Prepare the artichokes by cleaning well, and using a sharp knife to slice off the pointed top of the artichoke. Slice any excess off of the stem on the bottom of the artichoke, only leaving a short base. Remove the hard, short leaves at the base of the artichoke by simply pulling them off. There should only be 3-5 of these or so. Using kitchen scissors, snip the pointed tops off of each leaf, being careful as these can be sharp. Slice the artichoke in half vertically. Use a spoon to scoop out the fuzzy part of the inside of the artichoke. Brush the artichoke with lemon juice to prevent browning.

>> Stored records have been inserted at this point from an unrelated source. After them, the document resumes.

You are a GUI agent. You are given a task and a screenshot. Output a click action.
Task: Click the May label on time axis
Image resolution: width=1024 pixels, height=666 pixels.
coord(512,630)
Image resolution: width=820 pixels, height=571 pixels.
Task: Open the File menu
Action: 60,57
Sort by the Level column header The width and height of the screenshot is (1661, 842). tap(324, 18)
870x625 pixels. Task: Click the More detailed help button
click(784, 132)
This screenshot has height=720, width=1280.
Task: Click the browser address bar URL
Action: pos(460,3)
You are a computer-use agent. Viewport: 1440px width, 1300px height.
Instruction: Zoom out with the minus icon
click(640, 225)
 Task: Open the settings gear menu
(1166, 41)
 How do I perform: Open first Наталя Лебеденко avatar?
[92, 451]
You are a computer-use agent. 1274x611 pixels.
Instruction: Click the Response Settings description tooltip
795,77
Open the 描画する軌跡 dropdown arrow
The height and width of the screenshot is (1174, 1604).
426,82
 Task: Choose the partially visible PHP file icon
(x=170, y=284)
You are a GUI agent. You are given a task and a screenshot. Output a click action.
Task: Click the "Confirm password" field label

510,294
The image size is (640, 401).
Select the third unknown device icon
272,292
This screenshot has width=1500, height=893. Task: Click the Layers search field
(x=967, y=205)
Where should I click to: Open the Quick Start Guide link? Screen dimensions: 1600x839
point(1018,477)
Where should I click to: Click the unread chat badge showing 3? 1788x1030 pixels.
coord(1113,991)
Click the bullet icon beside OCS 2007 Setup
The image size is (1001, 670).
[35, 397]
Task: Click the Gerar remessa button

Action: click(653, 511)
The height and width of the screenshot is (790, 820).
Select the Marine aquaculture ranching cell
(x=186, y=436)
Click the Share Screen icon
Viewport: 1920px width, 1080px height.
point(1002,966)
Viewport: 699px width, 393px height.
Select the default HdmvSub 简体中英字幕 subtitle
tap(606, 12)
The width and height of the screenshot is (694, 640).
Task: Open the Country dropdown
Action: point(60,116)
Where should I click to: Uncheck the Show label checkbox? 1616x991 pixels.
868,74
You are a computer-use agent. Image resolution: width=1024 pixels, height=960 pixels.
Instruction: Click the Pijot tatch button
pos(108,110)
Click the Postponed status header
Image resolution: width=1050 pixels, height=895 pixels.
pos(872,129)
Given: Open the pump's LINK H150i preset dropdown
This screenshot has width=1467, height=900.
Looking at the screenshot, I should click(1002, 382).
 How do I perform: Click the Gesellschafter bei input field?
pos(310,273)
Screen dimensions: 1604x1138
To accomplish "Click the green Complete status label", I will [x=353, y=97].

Place the artichoke leaf side down, and heart side up in the casserole dish. Fill the hearts with the garlic cloves and generously add about half of the salt and pepper and half of the oil.
Carefully flip the artichokes (using your fingers to hold the garlic under the artichoke as best as you can) leaf side up and add the rest of the salt, pepper, and oil.
Bake in the oven for 20 minutes uncovered.
Remove from the oven and cover the casserole dish and bake for another 20-25 minutes or until the leaves easily pull from the artichoke.
Allow cooling slightly before using a spoon to flip the artichokes.
Garnish with lemon wedges and serve with optional melted ghee.
To eat the artichokes, pull off the leaves, dip in optional ghee and slide your teeth over the base. Repeat with all of the leaves until you get to the heart, which you can also enjoy with ghee.